**Work to be completed**
Copy each line of the records that holds the string "الدولي".
[Input data Boundary: Start]
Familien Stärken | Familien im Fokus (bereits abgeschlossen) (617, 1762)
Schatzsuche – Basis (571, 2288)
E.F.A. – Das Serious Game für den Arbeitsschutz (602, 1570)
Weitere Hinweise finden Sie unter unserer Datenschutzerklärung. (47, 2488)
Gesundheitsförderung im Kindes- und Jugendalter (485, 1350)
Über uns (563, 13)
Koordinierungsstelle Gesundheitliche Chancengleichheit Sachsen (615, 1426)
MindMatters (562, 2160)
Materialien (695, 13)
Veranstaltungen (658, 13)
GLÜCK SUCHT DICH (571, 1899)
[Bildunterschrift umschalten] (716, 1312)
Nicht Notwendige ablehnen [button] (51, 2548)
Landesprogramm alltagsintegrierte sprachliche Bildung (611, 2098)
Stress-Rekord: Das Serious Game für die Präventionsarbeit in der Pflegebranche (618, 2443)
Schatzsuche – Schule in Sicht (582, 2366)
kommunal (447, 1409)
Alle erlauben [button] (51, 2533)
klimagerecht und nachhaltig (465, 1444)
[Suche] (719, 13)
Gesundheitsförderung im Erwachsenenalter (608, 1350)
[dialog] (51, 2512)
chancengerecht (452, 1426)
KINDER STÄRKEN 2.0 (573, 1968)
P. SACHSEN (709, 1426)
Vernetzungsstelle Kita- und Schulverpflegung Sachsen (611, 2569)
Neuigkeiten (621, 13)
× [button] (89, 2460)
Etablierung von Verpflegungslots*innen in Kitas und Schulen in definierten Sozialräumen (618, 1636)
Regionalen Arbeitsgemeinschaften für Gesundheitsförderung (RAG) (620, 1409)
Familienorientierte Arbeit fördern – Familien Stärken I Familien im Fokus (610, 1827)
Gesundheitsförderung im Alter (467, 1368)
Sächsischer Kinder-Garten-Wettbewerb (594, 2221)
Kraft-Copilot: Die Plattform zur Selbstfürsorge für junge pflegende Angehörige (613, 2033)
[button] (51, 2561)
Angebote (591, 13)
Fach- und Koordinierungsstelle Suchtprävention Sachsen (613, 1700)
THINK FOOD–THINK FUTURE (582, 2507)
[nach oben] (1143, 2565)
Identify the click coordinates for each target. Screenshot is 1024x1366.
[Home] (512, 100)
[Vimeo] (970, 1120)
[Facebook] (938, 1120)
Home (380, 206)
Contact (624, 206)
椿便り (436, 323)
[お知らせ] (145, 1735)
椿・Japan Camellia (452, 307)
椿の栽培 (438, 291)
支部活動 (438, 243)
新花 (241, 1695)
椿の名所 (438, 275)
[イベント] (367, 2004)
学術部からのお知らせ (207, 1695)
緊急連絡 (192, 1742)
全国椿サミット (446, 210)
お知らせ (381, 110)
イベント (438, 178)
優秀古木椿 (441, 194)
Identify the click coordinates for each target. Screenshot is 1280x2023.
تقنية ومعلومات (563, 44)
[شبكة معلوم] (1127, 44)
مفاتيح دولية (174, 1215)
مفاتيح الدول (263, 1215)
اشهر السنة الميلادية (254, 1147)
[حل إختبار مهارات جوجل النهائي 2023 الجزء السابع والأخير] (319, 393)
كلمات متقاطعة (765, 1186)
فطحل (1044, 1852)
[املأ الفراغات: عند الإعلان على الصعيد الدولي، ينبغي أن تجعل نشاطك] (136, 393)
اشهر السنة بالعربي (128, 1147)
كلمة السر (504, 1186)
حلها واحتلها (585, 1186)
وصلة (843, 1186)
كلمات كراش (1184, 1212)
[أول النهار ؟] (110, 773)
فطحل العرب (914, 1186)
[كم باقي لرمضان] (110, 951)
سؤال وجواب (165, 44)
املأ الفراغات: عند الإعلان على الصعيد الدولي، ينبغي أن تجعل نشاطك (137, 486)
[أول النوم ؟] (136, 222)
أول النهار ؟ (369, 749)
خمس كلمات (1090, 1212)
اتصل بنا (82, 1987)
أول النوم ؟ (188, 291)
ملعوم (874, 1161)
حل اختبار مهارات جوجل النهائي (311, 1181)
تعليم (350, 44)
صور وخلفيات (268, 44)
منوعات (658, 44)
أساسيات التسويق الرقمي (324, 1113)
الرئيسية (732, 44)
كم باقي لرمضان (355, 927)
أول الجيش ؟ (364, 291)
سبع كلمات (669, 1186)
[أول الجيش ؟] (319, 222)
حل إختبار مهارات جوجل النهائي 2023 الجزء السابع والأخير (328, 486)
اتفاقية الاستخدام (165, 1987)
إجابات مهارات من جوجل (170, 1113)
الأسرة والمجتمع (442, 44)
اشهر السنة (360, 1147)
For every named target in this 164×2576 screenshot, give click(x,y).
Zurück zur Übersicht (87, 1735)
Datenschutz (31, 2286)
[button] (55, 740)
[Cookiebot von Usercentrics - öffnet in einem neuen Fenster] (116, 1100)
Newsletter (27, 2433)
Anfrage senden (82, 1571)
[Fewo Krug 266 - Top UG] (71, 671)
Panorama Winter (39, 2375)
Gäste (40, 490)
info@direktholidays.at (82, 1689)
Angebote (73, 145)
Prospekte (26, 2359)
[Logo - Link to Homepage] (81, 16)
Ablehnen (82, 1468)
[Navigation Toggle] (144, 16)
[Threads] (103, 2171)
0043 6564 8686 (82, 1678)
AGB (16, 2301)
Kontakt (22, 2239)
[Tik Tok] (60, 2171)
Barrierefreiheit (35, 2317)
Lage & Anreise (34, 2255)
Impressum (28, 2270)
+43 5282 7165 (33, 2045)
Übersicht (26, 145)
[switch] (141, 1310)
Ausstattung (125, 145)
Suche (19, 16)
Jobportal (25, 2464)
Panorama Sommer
[Input data Boundary: End]
**Reply**
[املأ الفراغات: عند الإعلان على الصعيد الدولي، ينبغي أن تجعل نشاطك] (136, 393)
املأ الفراغات: عند الإعلان على الصعيد الدولي، ينبغي أن تجعل نشاطك (137, 486)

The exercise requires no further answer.